- **Stated task**
In the bee removal thread below, what does John Pluta use instead of rubber banding comb into frames?

# Bee removal question...



## snapper1d (Apr 8, 2011)

Adjust the air flow so it will just suck the bees down.If it sucks too hard and fast it will kill your bees.Go slow with it and you should be find.It does take some time to do it right but you will get all the bees with out killing very many at all.


----------



## Pete0 (Mar 30, 2002)

Good point made about the bee-vac. You might also check out this link: http://www.youtube.com/user/johnpluta#p/u/26/hrAHGLVs3po . Most times I have spent a great amount of time rubber banding comb into frames but John Pluta justs uses wood spacers between brood comb, standing the comb up in the catch box. I'm going to try this on my next cut-out.

Good luck,

Pete0
Bena, VA


----------



## madbirdkiwi (Apr 9, 2011)

I've pulled about 6 hives so far this year and the queen was sucked in each time. She is usually in the last bunch of bees you suck up. Each time she has survived just fine and laied eggs within days.

- **Dataset content**
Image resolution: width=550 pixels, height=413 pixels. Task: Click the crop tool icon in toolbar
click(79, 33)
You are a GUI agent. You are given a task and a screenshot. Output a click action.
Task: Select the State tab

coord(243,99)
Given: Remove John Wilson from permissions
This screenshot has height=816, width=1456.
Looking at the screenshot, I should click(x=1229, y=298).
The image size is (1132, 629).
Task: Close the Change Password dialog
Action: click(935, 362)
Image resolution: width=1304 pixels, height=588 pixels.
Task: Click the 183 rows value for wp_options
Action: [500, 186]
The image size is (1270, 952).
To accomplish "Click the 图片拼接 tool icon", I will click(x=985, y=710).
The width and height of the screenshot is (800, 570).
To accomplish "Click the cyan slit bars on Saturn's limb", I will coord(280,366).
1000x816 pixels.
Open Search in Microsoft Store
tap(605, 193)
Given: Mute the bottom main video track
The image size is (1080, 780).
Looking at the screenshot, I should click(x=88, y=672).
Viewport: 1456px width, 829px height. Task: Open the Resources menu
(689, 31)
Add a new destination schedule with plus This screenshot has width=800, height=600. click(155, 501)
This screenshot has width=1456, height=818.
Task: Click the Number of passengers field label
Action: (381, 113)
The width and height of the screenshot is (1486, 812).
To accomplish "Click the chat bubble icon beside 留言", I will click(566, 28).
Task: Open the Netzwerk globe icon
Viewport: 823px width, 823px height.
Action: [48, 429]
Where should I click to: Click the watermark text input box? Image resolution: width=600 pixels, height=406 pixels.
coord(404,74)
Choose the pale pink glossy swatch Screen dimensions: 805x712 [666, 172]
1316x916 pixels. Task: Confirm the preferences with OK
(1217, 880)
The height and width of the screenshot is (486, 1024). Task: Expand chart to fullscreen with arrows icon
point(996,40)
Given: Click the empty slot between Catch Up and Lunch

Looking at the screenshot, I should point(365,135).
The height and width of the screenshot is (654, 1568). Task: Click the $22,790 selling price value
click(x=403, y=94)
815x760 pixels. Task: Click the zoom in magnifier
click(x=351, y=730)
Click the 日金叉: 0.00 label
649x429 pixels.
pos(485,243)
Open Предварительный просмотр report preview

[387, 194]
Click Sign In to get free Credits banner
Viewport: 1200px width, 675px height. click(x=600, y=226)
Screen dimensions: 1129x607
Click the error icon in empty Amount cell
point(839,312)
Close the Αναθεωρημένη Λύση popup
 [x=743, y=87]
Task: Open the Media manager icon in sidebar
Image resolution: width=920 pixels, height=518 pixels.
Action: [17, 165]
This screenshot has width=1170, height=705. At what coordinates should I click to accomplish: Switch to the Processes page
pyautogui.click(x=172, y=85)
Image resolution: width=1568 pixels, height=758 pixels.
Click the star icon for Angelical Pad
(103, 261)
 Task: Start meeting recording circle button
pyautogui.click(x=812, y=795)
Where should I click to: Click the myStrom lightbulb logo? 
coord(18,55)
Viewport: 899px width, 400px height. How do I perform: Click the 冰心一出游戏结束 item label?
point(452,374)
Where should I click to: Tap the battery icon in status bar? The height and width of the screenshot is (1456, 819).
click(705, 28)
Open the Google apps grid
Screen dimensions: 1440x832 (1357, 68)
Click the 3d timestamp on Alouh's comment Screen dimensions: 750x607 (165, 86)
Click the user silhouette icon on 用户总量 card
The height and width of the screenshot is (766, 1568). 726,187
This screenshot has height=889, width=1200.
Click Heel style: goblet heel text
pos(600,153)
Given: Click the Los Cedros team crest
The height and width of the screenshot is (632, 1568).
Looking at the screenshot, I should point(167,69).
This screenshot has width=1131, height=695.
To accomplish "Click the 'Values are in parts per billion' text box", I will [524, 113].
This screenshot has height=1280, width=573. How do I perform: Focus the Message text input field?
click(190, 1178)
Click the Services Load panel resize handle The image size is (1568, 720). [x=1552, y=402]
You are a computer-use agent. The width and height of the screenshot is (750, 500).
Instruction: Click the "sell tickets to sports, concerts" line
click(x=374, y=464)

- **Exercise result**
He uses wood spacers between the brood comb and stands the comb up in the catch box.